PROVIDED RECORDS >>
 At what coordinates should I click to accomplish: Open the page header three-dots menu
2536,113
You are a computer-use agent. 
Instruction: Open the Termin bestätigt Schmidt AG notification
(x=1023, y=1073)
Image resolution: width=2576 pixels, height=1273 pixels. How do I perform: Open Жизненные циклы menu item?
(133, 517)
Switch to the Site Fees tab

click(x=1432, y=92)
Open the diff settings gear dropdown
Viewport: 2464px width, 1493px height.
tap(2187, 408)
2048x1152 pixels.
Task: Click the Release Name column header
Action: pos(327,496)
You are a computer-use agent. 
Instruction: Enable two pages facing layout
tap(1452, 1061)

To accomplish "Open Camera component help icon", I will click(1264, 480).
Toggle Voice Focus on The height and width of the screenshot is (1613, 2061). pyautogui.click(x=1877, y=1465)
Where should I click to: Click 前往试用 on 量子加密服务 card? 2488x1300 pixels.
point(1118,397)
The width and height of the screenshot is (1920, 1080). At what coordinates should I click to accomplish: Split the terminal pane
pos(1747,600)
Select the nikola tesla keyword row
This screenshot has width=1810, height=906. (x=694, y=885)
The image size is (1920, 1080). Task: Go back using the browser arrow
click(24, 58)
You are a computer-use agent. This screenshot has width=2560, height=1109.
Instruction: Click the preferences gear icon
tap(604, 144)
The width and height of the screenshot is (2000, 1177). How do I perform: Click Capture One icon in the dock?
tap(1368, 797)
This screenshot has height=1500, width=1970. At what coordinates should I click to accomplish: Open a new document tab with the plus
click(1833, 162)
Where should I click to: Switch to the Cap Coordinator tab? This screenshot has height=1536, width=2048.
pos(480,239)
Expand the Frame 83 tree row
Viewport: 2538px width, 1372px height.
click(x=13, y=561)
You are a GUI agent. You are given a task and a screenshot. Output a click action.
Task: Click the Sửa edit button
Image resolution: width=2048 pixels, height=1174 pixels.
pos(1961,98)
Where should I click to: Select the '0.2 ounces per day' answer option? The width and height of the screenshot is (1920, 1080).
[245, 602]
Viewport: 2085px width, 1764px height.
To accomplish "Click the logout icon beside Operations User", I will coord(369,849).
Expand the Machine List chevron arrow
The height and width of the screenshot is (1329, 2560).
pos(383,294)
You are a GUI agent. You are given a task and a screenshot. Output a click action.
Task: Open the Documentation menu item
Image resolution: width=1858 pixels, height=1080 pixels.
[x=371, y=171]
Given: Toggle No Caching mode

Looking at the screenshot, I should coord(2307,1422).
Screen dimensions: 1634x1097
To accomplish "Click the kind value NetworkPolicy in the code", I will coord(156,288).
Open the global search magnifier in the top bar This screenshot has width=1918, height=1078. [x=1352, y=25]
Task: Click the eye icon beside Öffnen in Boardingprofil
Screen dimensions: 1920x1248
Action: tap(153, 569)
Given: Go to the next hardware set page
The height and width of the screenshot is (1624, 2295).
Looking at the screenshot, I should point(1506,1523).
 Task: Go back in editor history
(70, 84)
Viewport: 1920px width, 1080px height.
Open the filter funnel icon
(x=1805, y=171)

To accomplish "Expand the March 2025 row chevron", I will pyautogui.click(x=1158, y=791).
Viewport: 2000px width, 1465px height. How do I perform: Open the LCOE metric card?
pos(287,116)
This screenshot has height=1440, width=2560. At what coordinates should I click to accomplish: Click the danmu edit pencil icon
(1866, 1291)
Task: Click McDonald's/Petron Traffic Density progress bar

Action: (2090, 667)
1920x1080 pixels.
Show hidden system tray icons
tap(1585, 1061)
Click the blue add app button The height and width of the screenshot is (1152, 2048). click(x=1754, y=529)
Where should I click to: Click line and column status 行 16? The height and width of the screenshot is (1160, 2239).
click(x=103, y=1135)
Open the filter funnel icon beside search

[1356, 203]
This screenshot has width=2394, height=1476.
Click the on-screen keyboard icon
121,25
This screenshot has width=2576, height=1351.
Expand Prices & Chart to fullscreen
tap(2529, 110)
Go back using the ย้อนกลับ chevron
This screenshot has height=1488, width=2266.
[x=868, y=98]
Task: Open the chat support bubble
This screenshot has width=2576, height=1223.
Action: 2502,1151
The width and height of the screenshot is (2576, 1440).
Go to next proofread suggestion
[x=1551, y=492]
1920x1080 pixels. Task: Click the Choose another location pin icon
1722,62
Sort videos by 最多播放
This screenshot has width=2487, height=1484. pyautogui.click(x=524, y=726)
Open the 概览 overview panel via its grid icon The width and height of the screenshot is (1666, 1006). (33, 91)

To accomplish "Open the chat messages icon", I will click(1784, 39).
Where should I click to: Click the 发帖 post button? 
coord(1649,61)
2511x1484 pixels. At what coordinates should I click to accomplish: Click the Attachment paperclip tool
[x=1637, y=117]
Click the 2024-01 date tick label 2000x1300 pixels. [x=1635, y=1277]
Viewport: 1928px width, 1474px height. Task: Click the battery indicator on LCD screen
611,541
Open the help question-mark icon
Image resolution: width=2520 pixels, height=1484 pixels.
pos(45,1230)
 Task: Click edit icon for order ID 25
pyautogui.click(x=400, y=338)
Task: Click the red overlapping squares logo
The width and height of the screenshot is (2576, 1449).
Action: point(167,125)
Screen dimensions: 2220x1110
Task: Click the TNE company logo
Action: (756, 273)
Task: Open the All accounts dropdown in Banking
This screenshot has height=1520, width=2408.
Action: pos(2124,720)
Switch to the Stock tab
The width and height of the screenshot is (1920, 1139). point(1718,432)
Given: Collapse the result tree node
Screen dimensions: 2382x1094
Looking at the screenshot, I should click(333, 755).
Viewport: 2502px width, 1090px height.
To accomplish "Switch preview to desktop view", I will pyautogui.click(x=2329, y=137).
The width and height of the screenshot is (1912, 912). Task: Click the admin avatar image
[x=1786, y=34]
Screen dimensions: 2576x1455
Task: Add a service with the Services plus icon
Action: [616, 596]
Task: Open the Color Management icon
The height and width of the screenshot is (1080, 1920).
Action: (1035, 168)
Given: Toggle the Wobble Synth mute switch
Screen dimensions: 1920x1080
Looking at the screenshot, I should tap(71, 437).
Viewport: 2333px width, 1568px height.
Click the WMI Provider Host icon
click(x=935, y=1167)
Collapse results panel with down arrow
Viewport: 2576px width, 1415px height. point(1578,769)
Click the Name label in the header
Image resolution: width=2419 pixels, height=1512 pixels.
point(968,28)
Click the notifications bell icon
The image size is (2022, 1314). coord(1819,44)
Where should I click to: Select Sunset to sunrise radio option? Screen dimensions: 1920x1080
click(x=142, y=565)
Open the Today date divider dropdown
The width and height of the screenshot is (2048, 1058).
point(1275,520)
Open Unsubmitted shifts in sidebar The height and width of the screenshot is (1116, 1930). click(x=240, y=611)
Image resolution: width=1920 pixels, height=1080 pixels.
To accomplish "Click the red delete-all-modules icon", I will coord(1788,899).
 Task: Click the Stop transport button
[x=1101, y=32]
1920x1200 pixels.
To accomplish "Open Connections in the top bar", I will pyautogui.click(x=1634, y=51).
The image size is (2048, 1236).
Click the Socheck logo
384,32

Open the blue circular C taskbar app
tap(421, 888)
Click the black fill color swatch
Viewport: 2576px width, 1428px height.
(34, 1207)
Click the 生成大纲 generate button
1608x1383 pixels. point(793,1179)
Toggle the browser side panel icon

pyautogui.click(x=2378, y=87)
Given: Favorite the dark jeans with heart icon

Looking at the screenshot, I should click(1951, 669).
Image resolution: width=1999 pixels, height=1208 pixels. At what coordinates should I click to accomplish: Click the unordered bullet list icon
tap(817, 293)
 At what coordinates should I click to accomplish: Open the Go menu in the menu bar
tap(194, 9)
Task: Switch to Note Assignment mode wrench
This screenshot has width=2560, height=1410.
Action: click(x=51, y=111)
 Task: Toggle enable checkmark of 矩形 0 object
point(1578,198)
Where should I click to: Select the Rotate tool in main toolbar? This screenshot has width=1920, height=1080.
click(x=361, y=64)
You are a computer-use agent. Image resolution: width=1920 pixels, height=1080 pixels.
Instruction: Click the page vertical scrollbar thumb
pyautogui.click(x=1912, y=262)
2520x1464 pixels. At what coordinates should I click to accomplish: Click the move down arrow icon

PROBLEM TO SOLVE >>
Give back the records word for word. Start at the first line, end at the line containing "Expand the Machine List chevron arrow", and include both.

SOLUTION FOR THIS EXERCISE >>
 At what coordinates should I click to accomplish: Open the page header three-dots menu
2536,113
You are a computer-use agent. 
Instruction: Open the Termin bestätigt Schmidt AG notification
(x=1023, y=1073)
Image resolution: width=2576 pixels, height=1273 pixels. How do I perform: Open Жизненные циклы menu item?
(133, 517)
Switch to the Site Fees tab

click(x=1432, y=92)
Open the diff settings gear dropdown
Viewport: 2464px width, 1493px height.
tap(2187, 408)
2048x1152 pixels.
Task: Click the Release Name column header
Action: pos(327,496)
You are a computer-use agent. 
Instruction: Enable two pages facing layout
tap(1452, 1061)

To accomplish "Open Camera component help icon", I will click(1264, 480).
Toggle Voice Focus on The height and width of the screenshot is (1613, 2061). pyautogui.click(x=1877, y=1465)
Where should I click to: Click 前往试用 on 量子加密服务 card? 2488x1300 pixels.
point(1118,397)
The width and height of the screenshot is (1920, 1080). At what coordinates should I click to accomplish: Split the terminal pane
pos(1747,600)
Select the nikola tesla keyword row
This screenshot has width=1810, height=906. (x=694, y=885)
The image size is (1920, 1080). Task: Go back using the browser arrow
click(24, 58)
You are a computer-use agent. This screenshot has width=2560, height=1109.
Instruction: Click the preferences gear icon
tap(604, 144)
The width and height of the screenshot is (2000, 1177). How do I perform: Click Capture One icon in the dock?
tap(1368, 797)
This screenshot has height=1500, width=1970. At what coordinates should I click to accomplish: Open a new document tab with the plus
click(1833, 162)
Where should I click to: Switch to the Cap Coordinator tab? This screenshot has height=1536, width=2048.
pos(480,239)
Expand the Frame 83 tree row
Viewport: 2538px width, 1372px height.
click(x=13, y=561)
You are a GUI agent. You are given a task and a screenshot. Output a click action.
Task: Click the Sửa edit button
Image resolution: width=2048 pixels, height=1174 pixels.
pos(1961,98)
Where should I click to: Select the '0.2 ounces per day' answer option? The width and height of the screenshot is (1920, 1080).
[245, 602]
Viewport: 2085px width, 1764px height.
To accomplish "Click the logout icon beside Operations User", I will coord(369,849).
Expand the Machine List chevron arrow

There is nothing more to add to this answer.